Kathrin Helmreich, 22. September 2017

Old but Gold? Nicht in diesem Fall. Das “Cristal-Meth-Brausepulver” wird anscheinend wieder auf Facebook geteilt.

Die alte Leier des “Einmal im Internet, immer im Internet” bewahrheitet sich wohl oder übel erneut.
Ein hellhöriger Facebook-Nutzer hat uns auf einen Statusbeitrag per Email aufmerksam gemacht, der aktuell wieder geteilt wird.

Hallo liebes ZDDK Team.
Ich bin gerade auf diesen Beitrag gestoßen. Er ist zwar von 2015 wurde aber aktuell geteilt:
Link
Könnt ihr das prüfen?
Ganz lieben Dank im Voraus.
Viele Grüße

Folgt man dem Link, kommt man zu folgendem Facebook-Eintrag:
image
Quelle: Facebook / Screenshot Mimikama
Dieses Bild kommt uns sehr bekannt vor.
Auch wenn es schon einige Jahre her ist:

Es handelt sich noch immer um eine FALSCHMELDUNG!

Bereits im Jahre 2012 machte diese Behauptung die Runde und verunsicherte viele Eltern auf Facebook.

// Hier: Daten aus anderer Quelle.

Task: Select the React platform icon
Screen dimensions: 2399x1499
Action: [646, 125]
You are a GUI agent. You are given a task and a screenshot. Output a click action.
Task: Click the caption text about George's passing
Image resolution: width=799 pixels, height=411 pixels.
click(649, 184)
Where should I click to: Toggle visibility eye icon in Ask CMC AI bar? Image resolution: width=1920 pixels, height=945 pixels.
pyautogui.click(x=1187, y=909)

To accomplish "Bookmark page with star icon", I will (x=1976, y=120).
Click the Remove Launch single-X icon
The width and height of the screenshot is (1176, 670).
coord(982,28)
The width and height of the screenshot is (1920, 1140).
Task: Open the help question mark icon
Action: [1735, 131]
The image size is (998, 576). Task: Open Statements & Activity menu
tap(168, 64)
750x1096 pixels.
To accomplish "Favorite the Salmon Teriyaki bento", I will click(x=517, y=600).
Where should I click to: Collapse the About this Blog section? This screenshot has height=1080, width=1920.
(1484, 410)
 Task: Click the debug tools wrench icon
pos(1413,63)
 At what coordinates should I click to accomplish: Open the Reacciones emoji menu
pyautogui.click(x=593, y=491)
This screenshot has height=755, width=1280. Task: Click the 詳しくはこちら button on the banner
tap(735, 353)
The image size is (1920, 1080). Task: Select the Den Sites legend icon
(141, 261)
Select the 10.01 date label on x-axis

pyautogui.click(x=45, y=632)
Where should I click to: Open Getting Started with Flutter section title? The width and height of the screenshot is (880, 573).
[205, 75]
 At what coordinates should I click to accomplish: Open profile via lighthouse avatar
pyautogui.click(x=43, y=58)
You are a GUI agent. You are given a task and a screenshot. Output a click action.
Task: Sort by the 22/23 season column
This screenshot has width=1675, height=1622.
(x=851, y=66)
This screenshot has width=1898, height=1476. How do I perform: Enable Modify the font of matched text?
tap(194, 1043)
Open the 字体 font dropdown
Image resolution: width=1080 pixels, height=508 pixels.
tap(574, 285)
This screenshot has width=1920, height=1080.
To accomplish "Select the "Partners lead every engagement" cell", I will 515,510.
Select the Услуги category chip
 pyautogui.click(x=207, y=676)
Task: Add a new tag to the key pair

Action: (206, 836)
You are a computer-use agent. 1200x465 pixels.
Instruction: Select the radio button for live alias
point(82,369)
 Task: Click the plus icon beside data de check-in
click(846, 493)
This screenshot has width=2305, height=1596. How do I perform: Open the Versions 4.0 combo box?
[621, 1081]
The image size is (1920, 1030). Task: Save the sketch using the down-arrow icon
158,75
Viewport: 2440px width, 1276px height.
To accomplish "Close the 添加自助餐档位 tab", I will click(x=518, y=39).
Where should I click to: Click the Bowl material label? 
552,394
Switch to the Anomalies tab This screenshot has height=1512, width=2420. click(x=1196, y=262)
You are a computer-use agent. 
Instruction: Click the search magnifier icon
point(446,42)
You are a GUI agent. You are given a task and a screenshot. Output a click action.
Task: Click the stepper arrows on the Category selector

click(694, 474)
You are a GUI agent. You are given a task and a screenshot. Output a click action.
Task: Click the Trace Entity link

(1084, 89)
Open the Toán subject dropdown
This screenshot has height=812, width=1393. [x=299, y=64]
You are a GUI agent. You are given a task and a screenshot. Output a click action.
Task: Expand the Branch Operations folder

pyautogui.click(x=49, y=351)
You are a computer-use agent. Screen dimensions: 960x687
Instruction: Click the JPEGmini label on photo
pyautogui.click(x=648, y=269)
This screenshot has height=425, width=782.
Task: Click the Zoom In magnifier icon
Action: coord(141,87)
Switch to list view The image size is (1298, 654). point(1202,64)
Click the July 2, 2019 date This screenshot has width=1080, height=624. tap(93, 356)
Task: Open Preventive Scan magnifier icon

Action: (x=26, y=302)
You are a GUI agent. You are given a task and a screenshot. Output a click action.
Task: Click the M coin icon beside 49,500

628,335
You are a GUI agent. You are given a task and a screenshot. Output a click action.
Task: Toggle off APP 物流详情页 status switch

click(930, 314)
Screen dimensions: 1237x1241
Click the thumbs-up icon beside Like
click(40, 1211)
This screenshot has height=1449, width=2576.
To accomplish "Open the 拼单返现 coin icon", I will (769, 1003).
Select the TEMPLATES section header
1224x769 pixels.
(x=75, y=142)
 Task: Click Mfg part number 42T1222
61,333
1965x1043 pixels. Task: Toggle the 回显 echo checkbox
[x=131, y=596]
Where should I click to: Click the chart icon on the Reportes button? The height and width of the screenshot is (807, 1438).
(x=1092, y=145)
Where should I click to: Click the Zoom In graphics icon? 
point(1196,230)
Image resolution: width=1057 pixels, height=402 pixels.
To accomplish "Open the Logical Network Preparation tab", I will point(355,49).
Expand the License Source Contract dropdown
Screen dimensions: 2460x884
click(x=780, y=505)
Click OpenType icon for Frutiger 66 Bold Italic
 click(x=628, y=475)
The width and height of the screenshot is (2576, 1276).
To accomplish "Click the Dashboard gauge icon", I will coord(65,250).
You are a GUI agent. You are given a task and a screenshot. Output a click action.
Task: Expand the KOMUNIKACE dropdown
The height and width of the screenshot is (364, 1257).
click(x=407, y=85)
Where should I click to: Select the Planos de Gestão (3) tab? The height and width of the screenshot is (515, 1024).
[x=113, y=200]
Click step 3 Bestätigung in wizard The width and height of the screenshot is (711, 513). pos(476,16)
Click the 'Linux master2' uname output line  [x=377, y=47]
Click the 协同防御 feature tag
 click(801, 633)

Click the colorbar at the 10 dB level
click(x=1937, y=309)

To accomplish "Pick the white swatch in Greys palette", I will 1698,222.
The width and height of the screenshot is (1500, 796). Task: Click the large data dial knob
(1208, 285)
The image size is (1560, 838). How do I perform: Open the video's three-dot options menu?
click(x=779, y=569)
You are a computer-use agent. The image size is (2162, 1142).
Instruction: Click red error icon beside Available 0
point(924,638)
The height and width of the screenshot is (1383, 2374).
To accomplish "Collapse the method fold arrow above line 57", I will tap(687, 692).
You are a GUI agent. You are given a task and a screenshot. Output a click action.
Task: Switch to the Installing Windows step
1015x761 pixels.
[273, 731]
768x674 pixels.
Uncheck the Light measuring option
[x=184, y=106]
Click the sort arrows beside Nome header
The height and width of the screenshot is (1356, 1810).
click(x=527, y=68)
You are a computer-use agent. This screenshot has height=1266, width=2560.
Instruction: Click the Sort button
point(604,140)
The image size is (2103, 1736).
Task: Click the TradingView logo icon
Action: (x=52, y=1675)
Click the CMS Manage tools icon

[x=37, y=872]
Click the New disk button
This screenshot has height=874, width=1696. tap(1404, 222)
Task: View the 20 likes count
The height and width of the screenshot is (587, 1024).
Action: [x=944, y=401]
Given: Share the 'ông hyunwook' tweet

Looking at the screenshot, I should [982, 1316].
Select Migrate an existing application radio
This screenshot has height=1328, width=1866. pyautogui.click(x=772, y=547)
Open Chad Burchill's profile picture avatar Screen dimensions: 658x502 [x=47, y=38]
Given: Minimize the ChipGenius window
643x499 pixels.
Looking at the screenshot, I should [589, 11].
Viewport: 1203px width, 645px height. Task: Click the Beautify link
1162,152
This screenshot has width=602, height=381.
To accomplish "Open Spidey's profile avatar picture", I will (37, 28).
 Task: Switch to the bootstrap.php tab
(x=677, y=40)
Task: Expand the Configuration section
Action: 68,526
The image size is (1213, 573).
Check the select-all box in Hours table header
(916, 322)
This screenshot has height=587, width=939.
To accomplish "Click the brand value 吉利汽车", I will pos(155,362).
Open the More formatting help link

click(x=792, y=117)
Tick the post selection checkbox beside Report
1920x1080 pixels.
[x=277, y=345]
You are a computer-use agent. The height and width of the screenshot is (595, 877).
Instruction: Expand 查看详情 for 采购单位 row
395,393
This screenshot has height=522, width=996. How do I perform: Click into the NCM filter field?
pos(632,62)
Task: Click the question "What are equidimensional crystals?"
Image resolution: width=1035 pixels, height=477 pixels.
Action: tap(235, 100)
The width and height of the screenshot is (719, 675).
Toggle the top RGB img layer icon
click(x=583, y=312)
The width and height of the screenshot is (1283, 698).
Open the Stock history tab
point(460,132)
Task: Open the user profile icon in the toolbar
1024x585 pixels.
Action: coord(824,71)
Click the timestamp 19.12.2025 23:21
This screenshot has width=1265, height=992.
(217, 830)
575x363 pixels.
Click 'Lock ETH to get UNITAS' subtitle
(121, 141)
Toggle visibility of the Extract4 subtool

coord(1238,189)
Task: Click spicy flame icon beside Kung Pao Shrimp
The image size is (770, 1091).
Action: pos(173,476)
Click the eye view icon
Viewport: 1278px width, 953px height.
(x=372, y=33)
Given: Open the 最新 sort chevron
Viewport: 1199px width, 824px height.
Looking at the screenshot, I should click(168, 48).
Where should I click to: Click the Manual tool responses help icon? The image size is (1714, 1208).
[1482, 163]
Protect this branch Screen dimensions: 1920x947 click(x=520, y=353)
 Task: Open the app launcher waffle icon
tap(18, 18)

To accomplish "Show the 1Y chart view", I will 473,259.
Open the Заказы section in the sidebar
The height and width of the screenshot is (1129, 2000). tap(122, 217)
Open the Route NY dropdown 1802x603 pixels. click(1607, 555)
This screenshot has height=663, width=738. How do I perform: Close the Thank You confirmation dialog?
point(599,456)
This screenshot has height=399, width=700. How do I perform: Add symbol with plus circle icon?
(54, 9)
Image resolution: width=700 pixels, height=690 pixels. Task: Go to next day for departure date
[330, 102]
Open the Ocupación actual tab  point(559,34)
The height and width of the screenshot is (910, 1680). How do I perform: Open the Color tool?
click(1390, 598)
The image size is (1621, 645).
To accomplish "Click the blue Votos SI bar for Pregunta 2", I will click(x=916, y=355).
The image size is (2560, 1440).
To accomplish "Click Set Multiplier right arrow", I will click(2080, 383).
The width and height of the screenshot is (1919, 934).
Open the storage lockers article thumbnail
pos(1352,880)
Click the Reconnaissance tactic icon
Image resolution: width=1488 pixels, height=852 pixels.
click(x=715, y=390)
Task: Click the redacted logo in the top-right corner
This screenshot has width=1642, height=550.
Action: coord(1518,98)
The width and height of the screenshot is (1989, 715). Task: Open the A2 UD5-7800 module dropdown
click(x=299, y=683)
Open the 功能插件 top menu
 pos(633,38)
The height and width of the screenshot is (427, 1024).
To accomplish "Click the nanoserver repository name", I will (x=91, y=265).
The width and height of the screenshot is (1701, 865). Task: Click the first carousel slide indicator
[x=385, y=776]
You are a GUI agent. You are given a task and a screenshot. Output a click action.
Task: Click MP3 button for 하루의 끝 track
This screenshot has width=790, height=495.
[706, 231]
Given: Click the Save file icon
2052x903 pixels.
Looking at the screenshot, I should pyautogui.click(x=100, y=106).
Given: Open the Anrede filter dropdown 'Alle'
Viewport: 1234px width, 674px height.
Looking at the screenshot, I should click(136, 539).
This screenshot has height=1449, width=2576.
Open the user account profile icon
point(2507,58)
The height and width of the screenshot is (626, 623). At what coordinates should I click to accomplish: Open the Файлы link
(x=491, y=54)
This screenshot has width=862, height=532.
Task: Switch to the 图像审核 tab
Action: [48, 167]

Ist das ein authentischer Elternbrief?

Nein. Dass es sich hierbei um einen realen Elternbrief handelt, können wir noch immer nicht bestätigen.
Zum einen wurde das “Tötlich” mit einem Kugelschreiber auf “Tödlich” ausgebessert und zum anderen erkennt man keine Anschrift der Schule bzw. kein Datum, keine Stempel  und / oder Unterschrift.
Das alles macht keinen besonders seriösen Eindruck.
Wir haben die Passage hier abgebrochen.